Kopienkritik, German artist Oliver Laric's summer solo project at the Skulpturhalle Basel, waxes upon the politics of the reproduction of images while drawing upon the Swiss museum's collection of plaster cast copies of sculptures from classical antiquity. Laric collaborated with the museum's staff to reinstall and arrange their collection of casts, interspersing his own sculptures and video works shown on monitors and projectors throughout the museum. That Kopienkritik largely comprises works of art not created by but rearranged by Laric calls into question the functionality of the artist as not a maker of things, but a producer of ideas.
Kopienkritik (“copy criticism”) is the process of analyzing copies of classic sculptures —typically Roman reproductions of lost Greek versions — to arrive at a greater understanding of the originals. Within the art history community, the practice is seen as a last-ditch way to study ancient Greek sculpture — and one bearing many discontents. For example, ancient Greek sculptor Polykleitos, active in the 5th and early 4th century BCE, made major contributions to sculptural practice with his “invention” of contrapposto, but as his works are all lost they may only be studied and understood through lesser-quality Roman copies. To illustrate this principle, Laric grouped sculptures together similar in appearance and posture, creating visible aesthetic lineages between each work. These groupings are put into a theoretical framework by Laric's essay-video Versions, projected onto two similar plaster casts in the Skulpturhalle installation, the video attempting to fast forward discussions surrounding the authenticity and proliferation of images to an internet-sensitive context.

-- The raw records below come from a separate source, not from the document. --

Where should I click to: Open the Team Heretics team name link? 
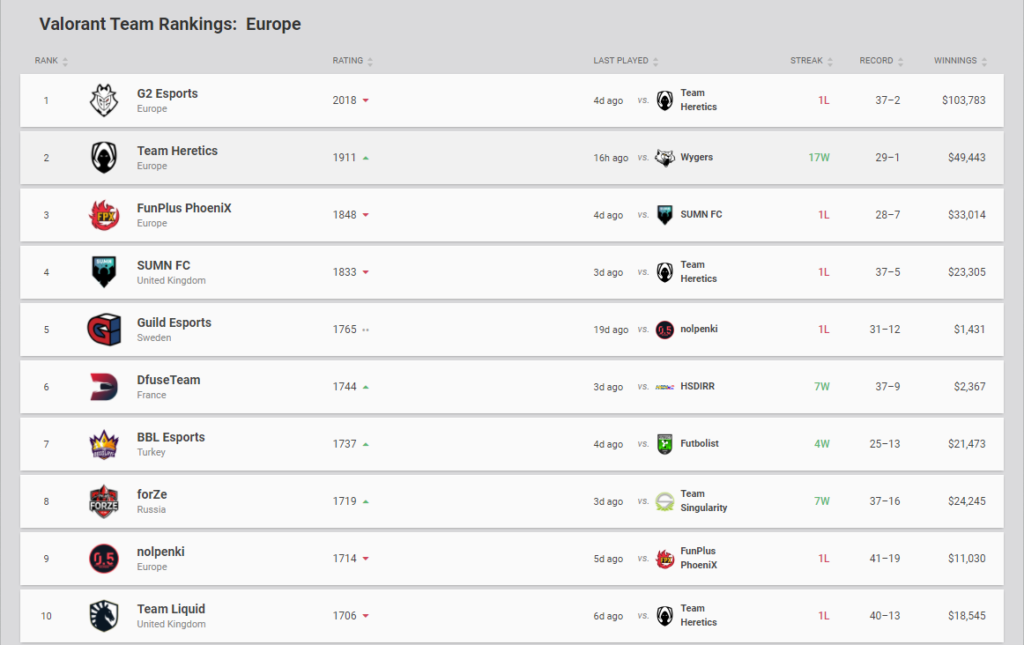(177, 151)
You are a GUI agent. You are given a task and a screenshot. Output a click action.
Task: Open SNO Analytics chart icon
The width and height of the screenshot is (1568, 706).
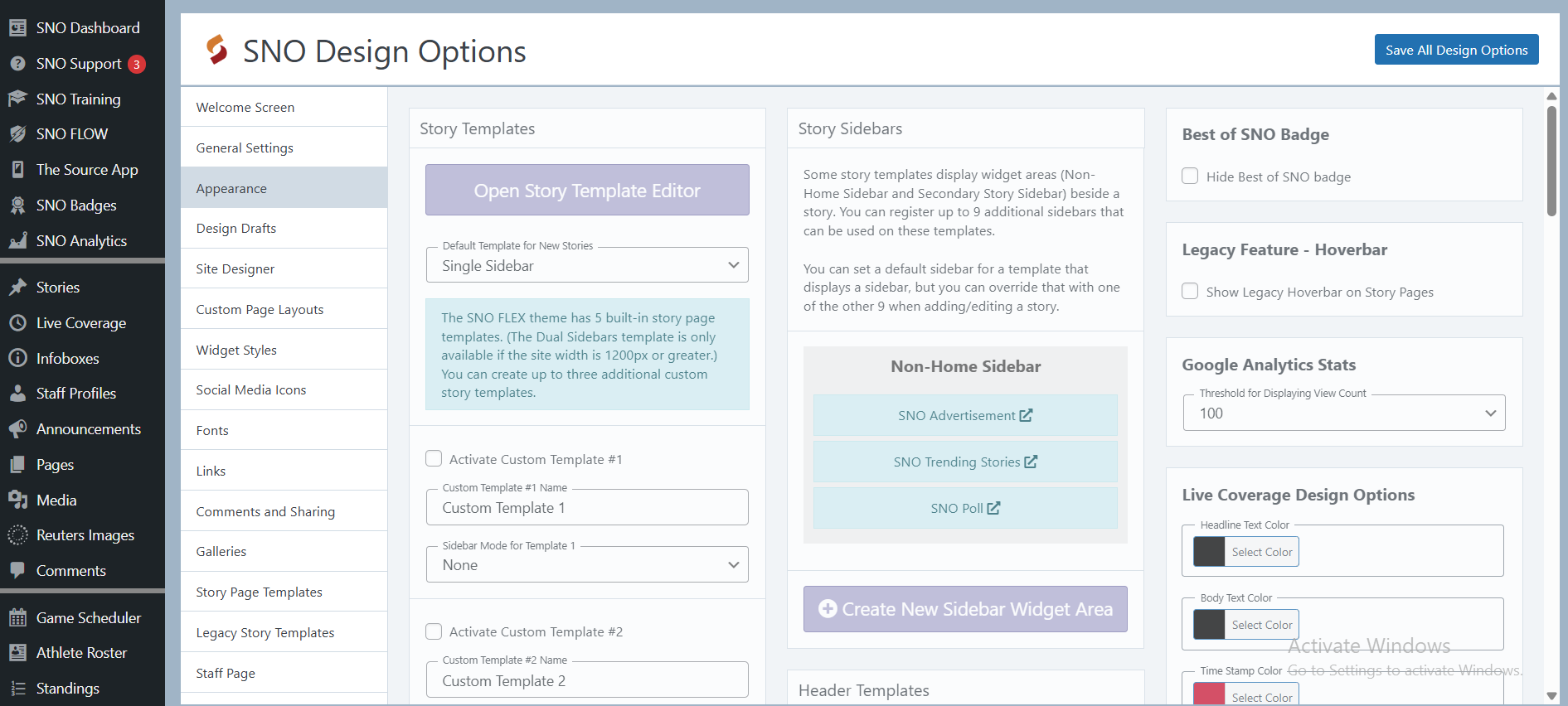click(x=17, y=241)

Curiously, also on display in Basel is Mexico City-based artist Francis Alÿs' collection of other artists' portraits of the lesser-known saint Fabiola, the patron of nurses (having built the first hospitals in Rome) and of disenfranchised women and divorcees (having become an ascetic Mother Theresa-type after leaving an abusive marriage). Each piece in the massive collection centers around a now lost late 19th century painting by French artist Jean-Jacques Henner imagining Saint Fabiola as a beautiful young woman donning a red cape. The 300 copies, ranging from paintings to embroideries, function in a similar way to that of Laric's ancient plaster copies: they all effectively inform a more skilled, academic original version which is now lost and exalted by society. Importantly, both collections are meant to be taken as a whole, or a sum greater than its parts, with little heed paid to the identities of the artists or autonomy of their constituent art works. Thus, the works included in the exhibition are pawns in a larger game, or words strewn together to create sentence nearly divorced from their original meaning.

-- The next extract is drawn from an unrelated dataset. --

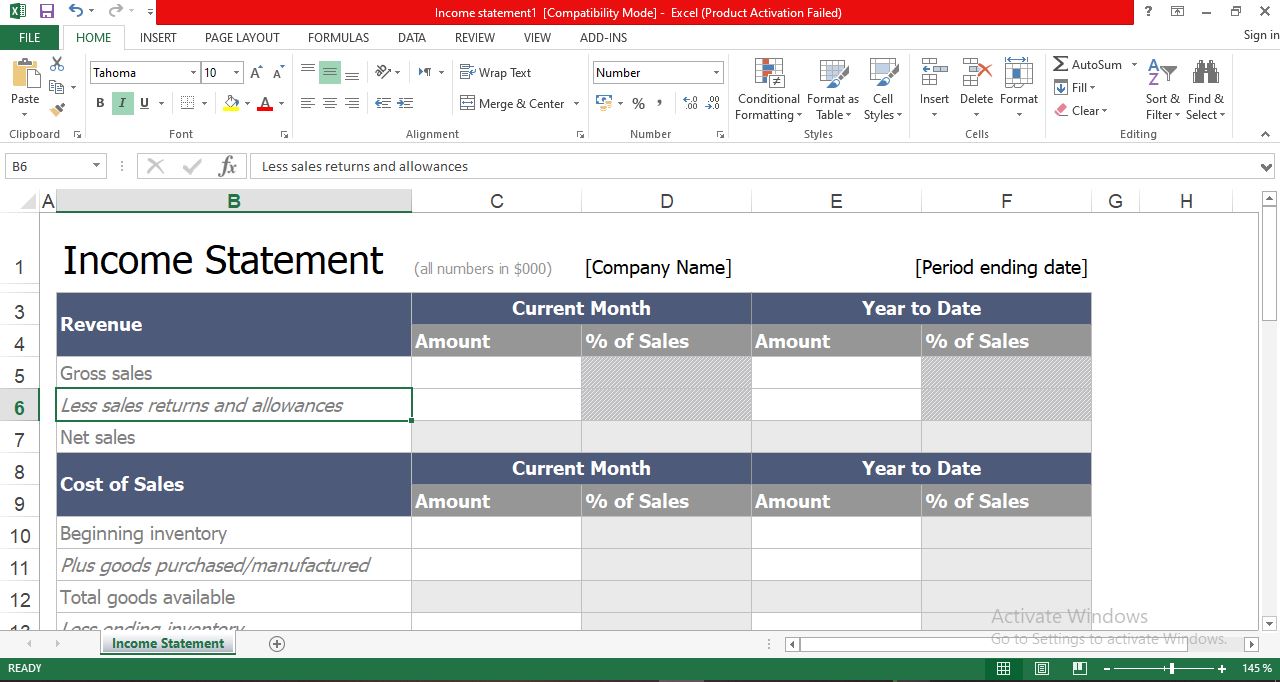Click the Insert Function fx icon
This screenshot has height=682, width=1280.
(x=228, y=166)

While there is some room for artistic freedom in the copies presented in Alÿs' presentation—depictions of Fabiola range in age, hair color, and medium— there's little artistic license found in Laric's arrangements of plaster casts: the copy is supposed to appear as "true to form" as possible. Such a subtlety points to the variations in Laric and Alÿs' impetus to produce artistic meaning through the rearranging of artworks. Alÿs illustrates the irony of collectively shared feelings of marginalization obsessively expressed through self-made kitsch. Laric highlights the still-pervasive authority of the “original,” underscoring the lack of innovation in each successive copy of the Greek sculpture while couching it in modern art historical rhetoric surrounding the study of classic sculpture.
Also informing his collection is Laric's long-held interest in the infrastructure of the internet. Perhaps in a contemporary setting, Laric's assemblages could be seen as a form of crowd-sourcing information similar to infrastructure of many Web 2.0 platforms. Here, authority and informational integrity is rendered not by totemic truths, but by populism—like the function of Wikipedia, truth is conferred not by what a subject is, but what most people think it is. Beyond this, Laric signals that the politics of identifying where substance and truth lies in interacting with our increasingly complex world is age-old question with no plain answer.